Singleton + Writer + Book Lover + Moviegoer = Screen Spinster

Welcome to the loneliest blog on the web. I have no words of wisdom to espouse. (why does espouse sound so much like spouse? Is that word trying to rub it into my spinster brain?) Anyway, I don't own a cat. Never will. I don't cook, nor do I sew or knit, but I do spin a yarn (tale) from time to time. I have no domestic talents, I am not a domestic engineer/goddess, nor do I want to be. I'll sometimes post my views on scripts, (mine & yours or theirs) movies, television shows and maybe theatre, along with my own musings usually in the style of a poem. So pull up a rocking chair, sit back as your cherry pie bakes and stay a while if you like.

Thursday, July 5, 2012

The Amazing Spider-Man spins a fine web

I wasn't sure about seeing this film as I thought it was silly to revamp the comic hero so soon after the last three. But I am glad they did.

The Amazing Spider-Man is yet another origin story, which we've seen before, but this one has a lot of heart. In fact, I was quite surprised by how heartwarming and sweet it was.

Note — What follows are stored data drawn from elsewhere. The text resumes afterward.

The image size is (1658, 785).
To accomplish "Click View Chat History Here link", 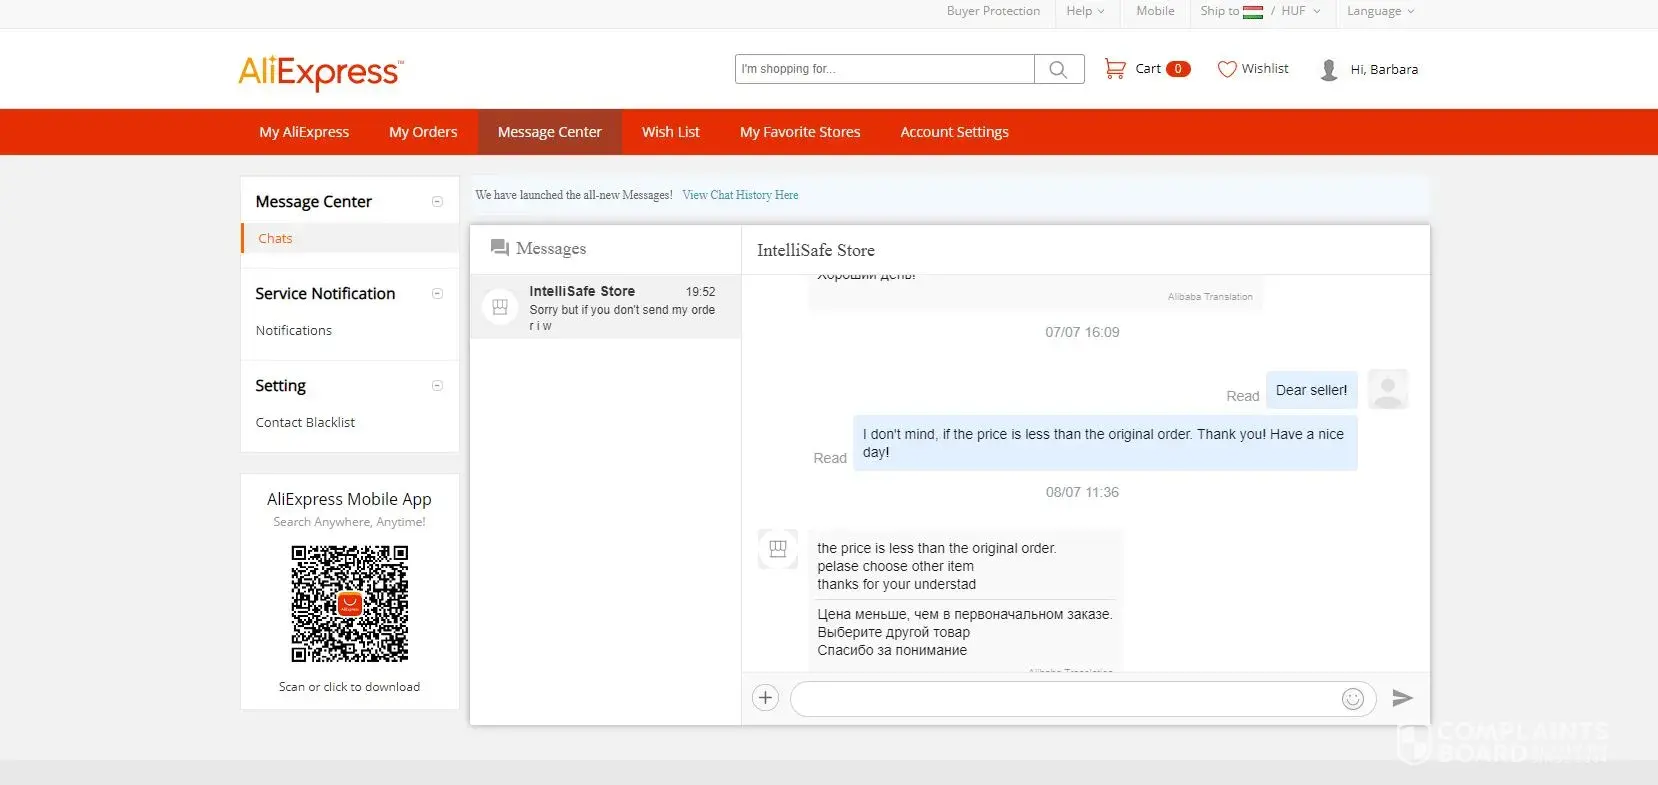I will tap(740, 195).
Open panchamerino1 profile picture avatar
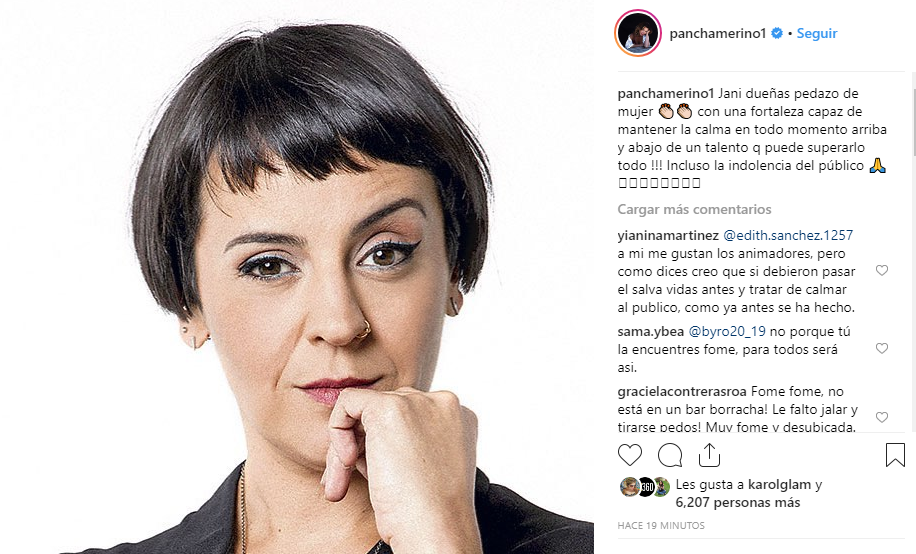The height and width of the screenshot is (554, 916). coord(638,33)
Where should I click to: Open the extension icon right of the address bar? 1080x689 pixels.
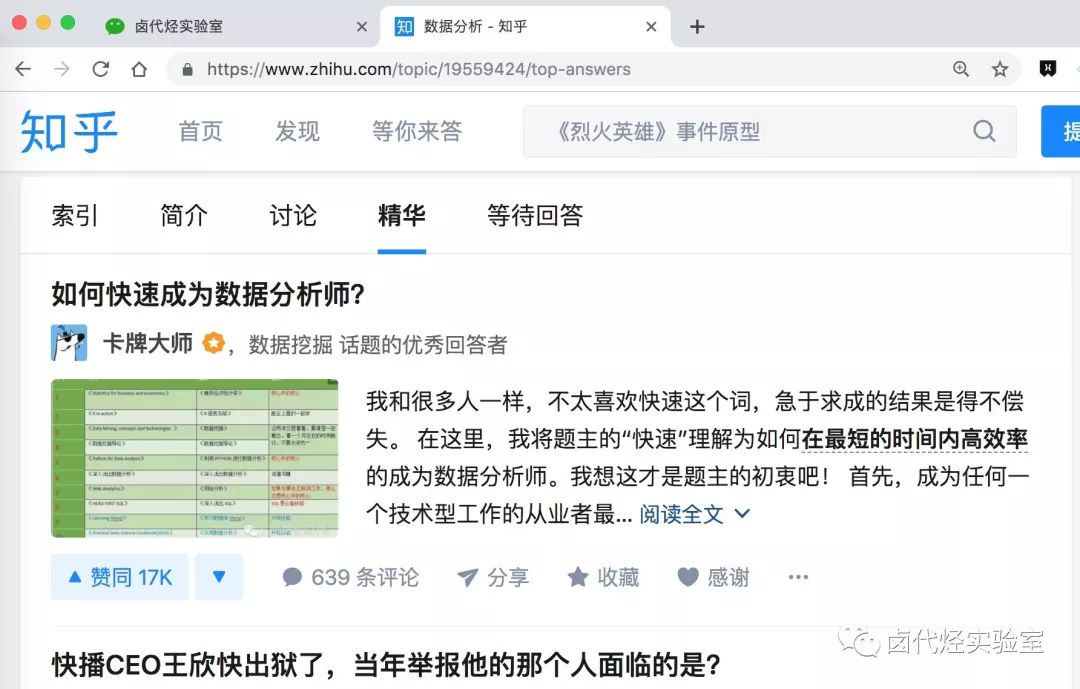pos(1047,69)
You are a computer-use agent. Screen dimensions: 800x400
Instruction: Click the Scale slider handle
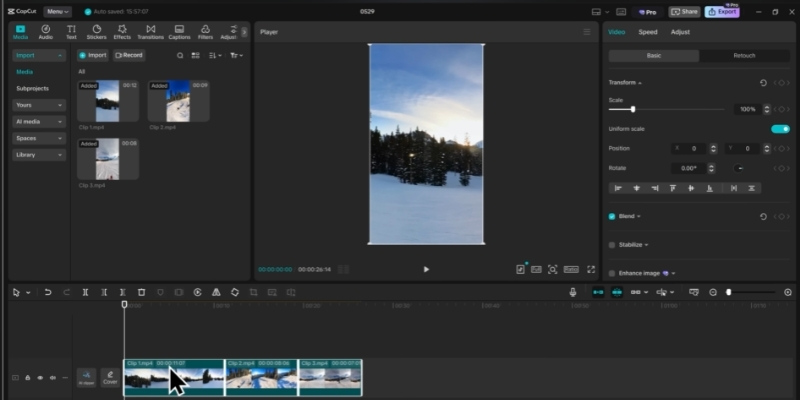[632, 109]
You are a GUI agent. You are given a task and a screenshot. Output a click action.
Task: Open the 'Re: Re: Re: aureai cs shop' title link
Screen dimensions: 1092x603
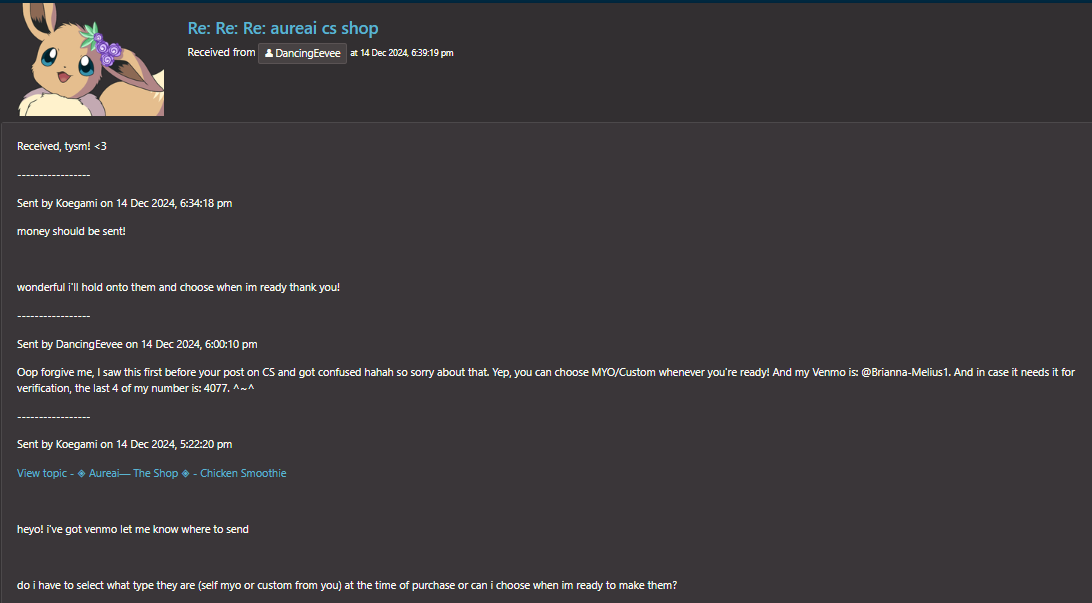pyautogui.click(x=283, y=28)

Probably not the best thing for a super hero action film, but I think those kind of movies need more heart.

Peter Parker (Andrew Garfield who I am now crushing on) gets bitten by a radioactive spider and then eventually becomes spider-man. He's on a mission, and at first, it's a very dark mission. His Uncle Ben (Martin Sheen doing a wonderful job and the heart of this film) is killed by a long haired man with a tattoo on his wrist. Peter basically will stop at nothing to try to find that man, much to the chagrin of the police lead by Captain Stacy (Denis Leary does a great job here). Eventually Peter must battle the lizard man, a scientist (Rhys Ifans) who worked with his father who injects himself with a reptilian formula to try to regrow his own arm. Things don't go so well for him. The lizard part takes over and he wants to inflict this formula onto the citizens of New York.

The villain, as far as villains go, is pretty lame. Personally, I find most comic book villains to be lame (apart from the batman ones of recent years). But this film doesn't rely too heavily on this villain. Yes, he plays a role and there is a big climactic fight scene at the end, but the real story is Peter Parker coming of age, coming to terms with death and manhood and falling in love with Gwen Stacy (The luminous Emma Stone). These two lovebirds have great chemistry on screen. They were a delight to watch.

I also really liked Peter's sense of humor and sarcasm as Spider-Man. He's not all broody and dark like Batman or all American apple pie like Captain America. This hero is much more layered and genuine, I think. I laughed out loud quite a few times, which I wasn't expecting so that was definitely an added bonus. Oh, and I also got teary eyed a couple of times too. Yeah, the scene where city workers synchronize the cranes to help Spider-Man leap from building to building is pretty cheesy, but I like that kind of cheese!

One quibble is that I found some of Spider-Man's swinging scenes as he webbed from building to building to be a bit blurry. I would have liked it to be crisper with slightly better editing. That being said, this is a fun summer flick and is a great movie for date night. I also think 12 year olds will get a kick out of it, unless of course 12 year olds are too cynical already.

8/10
A-


P.S. Keep a look out for C. Thomas Howell who plays a father who owes Spider-Man a debt of gratitude for saving his son.